Ayble Health, a virtual care platform aimed at digestive diseases, raises $4.6M

Steven Loeb · November 17, 2022 · Short URL: https://vator.tv/n/557d

The company plans to launch the platform commercially in early 2023

GI conditions are costly, prevalent, and shrouded in taboo, leaving millions of people to suffer in silence. Diseases such as irritable bowel syndrome (IBS) and inflammatory bowel disease (IBD) affect nearly one in four adult Americans and generate over $140 billion in direct medical costs each year; per-capita, these individuals cost more than the average diabetes and musculoskeletal patient.

However, there are significant barriers when it comes to accessibility, affordability, and the availability of physicians to build customized, comprehensive plans to address all patient needs, from both a GI care and from a mental health lens, Sam Jactel, founder of Ayble Health, a virtual care provider for people with digestive diseases, told VatorNews.

Jactel founded the company, which raised a $4.6 million seed funding round this week, after being a GI patient for almost a decade and struggling to manage his condition without the right support beyond that of a clinic or medication. He developed Ayble Health as the tool he wished had existed when he was diagnosed.

"Due to a national shortage of gastroenterologists (we expect a shortage of almost 2,000 GIs in the country), there is a heightened pressure on physicians to diagnose patients in short appointment windows, leading to a significant drop off in support after prescriptions are ordered," he said.

"On top of that, there is an even bigger shortage of GI-focused dietitians and psychologists, which exacerbates the gap between supply and demand, causing appointment wait times to exceed nine months in many cases. The current population of GIs are not evenly spread geographically throughout the country, so many people struggle to find quality care and treatment options near them."

Founded in 2020, Ayble Health is a precision health platform empowering gastrointestinal patients with chronic conditions, including IBS and IBD, to manage their care. Over a period of 12 to 16 weeks, the Ayble Health mobile app and its expert dietetics team help GI patients identify their unique trigger foods and build a customized diet that measurably improves their symptoms.

Ayble's nutrition program, which was built with researchers at Harvard Medical School, Northwestern Feinberg School of Medicine, Massachusetts General Hospital and Brigham & Women’s, starts with a health assessment, where the company learns who the patient is, what they're struggling with, and what matters to them; after that, the company builds a personalized nutrition plan to help identify and eliminate any food that triggers their symptoms.

Patients are also given access to a GI dietician that they can get in touch with anytime and from anywhere, as well as the ability to see how their symptoms change over time to find the root causes of flares and discomfort. The platform also includes educational tools, including foods and 2.3 million recipes, as well as a Learning Hub with articles, videos, and resources.  

"Ayble Health is tenacious in its pursuit to transform the standard of care for GI patients, combining the largest GI behavioral health database in the world with its proprietary machine learning algorithms to build personalized, predictive care for every patient - all with the human touch of a licensed care team," said Jactel.

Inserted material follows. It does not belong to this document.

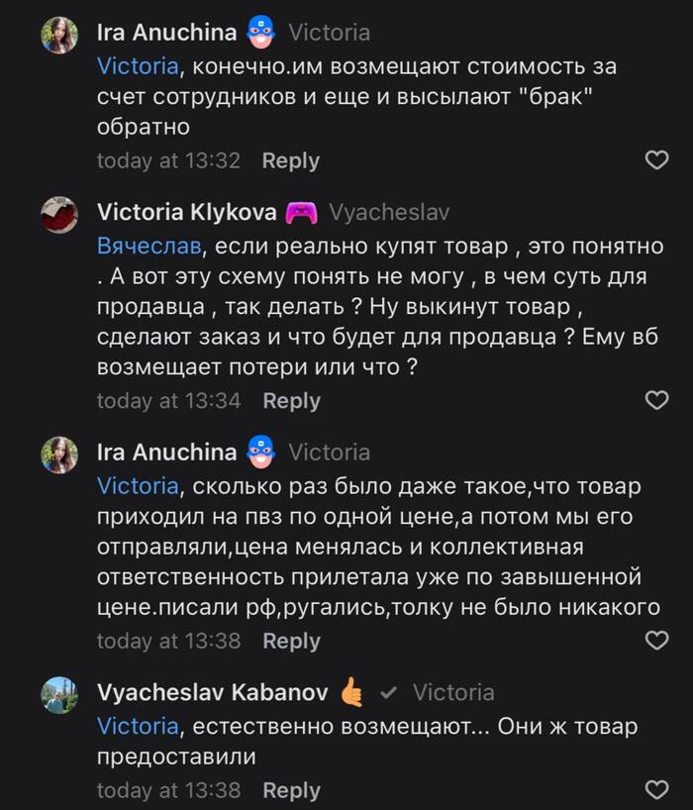693x810 pixels.
Task: Click the blue Victoria mention before естественно
Action: click(x=138, y=726)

"It’s important to note that Ayble doesn’t disintermediate the physician - it aims to be another tool in the physician toolbox, giving physicians the ability to extend care beyond the 4 walls of the clinic and patients the support they need at home."

The company is planning to launch the platform commercially in early 2023 after spending the last three years conducting its own primary clinical research to explore how its precision nutrition program works for GI patients.

Overall, the study showed that a digital personalized elimination diet program improved symptoms for 81% of patients with IBS and IBD; for almost 70% of them, the program helped them completely eliminate all of their symptoms.

It also showed high engagement and utilization metrics, with 95% daily engagement, over 90% adherence, and 95% retention. At the same time, patient-reported quality of life improved for 89% of participants. 

"Ayble Health is not simply digitizing the current standard of care: through our groundbreaking clinical research and partnerships, we’re demonstrating how we can build a new gold standard of care, one that’s personalized, pragmatic and predictive rather than one-size-fits-all and reactive," said Jactel.

The company's new funding round was co-led by Upfront Ventures and M13, along with Founder Collective and Inflect Health, and it plans to use this money to continue its clinical research with seven of the top ten academic medical centers in the US, launch its platform commercially, and develop a complementary machine learning-driven psychology program. 

The name Ayble Health is meant to underscore the company's mission: to empower users, give them back their control and sense of self, and break the frustration cycle plaguing many GI patients, Jactel explained.

"Through this lens, Ayble Health is 'able' to meet the individual where they are, not where the health system expects them to be. This approachable, informative and relatable foundation as a patient-founded company is core to Ayble Health’s identity," he said.